- **TEXT PROVIDED**
━━━━━━━━

This month’s Jim’s Corner is what I submitted to Springer’s blog for World Space Week 2019. My publisher asked for some amusing Apollo Program stories, since the theme of this year’s World Space Week was “Back to the Moon”.
In the process of research for my first book, How to Find The Apollo Landing Sites, I came upon a few of humorous behind-the-scenes anecdotes related to the Apollo 11, Apollo 13 and Apollo 17. These stories are not well known, but are so interesting and funny that I feature them in all my speaking engagements concerning the Apollo Program.
The U.S. Customs regulations collided with NASA’s Apollo 11 mission as the quarantined Neil Armstrong, Buzz Aldrin, and Michael Collins were returning from their ocean landing to Honolulu, Hawaii. In typical government bureaucratic fashion, the U.S. Customs required the Apollo 11 crew to fill out a declaration form for the moon rocks and lunar samples returned from the Sea of Tranquility. According to U.S. Customs regulations, the Apollo 11 crew had definitely left the United States to a foreign soil and was returning to the United States with items procured at said foreign soil.

━━━━━━━━

- **INSTRUCTION 1**
List every astronaut named in the Apollo stories passage.
- **INSTRUCTION 2**
Transcribe the portion of the Apollo stories passage that begins at the words "In the process" and stops after the words "the Apollo Program.".

━━━━━━━━

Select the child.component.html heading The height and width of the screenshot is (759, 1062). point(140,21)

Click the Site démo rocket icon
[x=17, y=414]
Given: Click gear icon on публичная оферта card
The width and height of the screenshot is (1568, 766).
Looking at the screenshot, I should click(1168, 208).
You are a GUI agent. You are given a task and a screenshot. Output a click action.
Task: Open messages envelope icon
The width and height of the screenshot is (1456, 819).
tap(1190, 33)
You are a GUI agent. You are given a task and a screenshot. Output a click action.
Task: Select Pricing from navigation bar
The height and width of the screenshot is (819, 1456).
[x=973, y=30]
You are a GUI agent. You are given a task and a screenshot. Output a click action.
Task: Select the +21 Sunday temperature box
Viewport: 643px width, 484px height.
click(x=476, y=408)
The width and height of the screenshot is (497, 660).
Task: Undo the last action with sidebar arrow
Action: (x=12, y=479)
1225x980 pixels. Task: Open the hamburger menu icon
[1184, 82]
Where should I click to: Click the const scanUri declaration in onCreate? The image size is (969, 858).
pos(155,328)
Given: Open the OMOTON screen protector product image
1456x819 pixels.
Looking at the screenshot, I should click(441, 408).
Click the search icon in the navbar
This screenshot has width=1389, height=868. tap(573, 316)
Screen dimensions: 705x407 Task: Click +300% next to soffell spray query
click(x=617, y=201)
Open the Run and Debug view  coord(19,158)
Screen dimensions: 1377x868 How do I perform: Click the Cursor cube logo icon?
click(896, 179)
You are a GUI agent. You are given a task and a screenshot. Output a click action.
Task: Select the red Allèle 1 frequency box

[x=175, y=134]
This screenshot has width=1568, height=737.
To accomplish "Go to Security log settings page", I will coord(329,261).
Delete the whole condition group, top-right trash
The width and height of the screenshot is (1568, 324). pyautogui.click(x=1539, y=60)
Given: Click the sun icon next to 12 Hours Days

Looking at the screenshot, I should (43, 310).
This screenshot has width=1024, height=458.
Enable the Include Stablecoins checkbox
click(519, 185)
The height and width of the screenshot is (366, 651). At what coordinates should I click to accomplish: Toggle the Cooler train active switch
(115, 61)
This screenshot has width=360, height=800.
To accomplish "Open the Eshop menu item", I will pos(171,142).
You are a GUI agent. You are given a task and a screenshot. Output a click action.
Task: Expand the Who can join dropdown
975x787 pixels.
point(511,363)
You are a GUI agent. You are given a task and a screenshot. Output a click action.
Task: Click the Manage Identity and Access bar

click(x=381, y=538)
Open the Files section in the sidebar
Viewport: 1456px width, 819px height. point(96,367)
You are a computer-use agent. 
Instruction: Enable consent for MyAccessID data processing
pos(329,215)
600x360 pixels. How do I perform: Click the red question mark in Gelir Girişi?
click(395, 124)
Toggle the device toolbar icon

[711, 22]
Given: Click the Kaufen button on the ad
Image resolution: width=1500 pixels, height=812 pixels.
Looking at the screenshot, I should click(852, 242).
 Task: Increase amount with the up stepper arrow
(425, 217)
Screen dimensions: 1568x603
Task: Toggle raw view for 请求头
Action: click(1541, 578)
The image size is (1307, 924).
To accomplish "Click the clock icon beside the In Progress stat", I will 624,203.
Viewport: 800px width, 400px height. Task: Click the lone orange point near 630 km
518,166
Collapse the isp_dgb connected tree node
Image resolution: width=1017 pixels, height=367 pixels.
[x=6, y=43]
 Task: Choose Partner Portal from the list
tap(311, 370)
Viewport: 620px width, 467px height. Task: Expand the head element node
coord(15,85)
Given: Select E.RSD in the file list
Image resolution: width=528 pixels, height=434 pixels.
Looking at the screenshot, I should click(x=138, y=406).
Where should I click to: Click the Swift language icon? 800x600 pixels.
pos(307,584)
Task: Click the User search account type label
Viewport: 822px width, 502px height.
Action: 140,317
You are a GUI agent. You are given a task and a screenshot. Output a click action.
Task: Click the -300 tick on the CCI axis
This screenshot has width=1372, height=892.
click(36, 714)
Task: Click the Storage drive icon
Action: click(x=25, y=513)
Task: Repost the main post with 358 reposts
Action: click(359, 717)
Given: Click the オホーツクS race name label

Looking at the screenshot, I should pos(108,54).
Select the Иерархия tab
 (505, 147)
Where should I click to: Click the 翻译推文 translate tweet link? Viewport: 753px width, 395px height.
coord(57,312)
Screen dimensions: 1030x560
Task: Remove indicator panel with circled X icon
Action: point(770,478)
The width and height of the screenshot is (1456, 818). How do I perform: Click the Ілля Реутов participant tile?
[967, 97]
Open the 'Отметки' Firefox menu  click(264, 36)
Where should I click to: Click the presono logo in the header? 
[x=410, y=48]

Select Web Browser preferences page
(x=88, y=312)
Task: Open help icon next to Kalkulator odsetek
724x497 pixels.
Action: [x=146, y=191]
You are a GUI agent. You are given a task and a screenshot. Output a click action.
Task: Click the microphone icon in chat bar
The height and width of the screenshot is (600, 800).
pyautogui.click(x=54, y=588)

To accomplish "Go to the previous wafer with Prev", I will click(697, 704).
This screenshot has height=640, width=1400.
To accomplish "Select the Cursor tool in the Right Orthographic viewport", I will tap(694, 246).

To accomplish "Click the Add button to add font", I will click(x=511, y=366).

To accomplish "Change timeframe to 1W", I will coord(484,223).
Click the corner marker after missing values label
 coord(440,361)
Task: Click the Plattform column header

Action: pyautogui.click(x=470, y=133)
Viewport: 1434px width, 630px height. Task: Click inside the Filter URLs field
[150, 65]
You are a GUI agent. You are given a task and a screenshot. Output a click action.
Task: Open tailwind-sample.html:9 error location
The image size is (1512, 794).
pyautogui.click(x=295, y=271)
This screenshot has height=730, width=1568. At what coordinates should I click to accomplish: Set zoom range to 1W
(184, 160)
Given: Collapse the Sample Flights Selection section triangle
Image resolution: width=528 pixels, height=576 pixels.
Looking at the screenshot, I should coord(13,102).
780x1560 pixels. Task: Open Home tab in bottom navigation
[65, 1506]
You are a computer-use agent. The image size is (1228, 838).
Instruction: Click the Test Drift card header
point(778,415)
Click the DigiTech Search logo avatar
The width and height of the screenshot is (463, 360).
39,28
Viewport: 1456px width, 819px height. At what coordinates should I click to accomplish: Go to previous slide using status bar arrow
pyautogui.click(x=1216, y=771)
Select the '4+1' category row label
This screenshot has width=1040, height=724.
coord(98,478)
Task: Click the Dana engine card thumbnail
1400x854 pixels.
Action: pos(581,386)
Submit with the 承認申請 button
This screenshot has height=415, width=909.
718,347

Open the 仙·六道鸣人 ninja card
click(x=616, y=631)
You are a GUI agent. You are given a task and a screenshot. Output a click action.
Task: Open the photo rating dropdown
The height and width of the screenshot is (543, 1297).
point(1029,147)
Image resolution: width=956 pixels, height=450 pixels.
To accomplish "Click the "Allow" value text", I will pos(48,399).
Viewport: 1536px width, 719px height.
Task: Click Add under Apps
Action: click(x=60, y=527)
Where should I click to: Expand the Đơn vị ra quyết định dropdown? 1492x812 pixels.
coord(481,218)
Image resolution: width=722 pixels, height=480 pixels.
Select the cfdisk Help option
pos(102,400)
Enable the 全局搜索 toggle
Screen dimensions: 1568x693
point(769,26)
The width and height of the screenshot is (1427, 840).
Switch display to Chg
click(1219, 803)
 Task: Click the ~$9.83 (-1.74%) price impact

━━━━━━━━

- **FINAL RESULT 1**
Neil Armstrong, Buzz Aldrin, Michael Collins

- **FINAL RESULT 2**
In the process of research for my first book, How to Find The Apollo Landing Sites, I came upon a few of humorous behind-the-scenes anecdotes related to the Apollo 11, Apollo 13 and Apollo 17. These stories are not well known, but are so interesting and funny that I feature them in all my speaking engagements concerning the Apollo Program.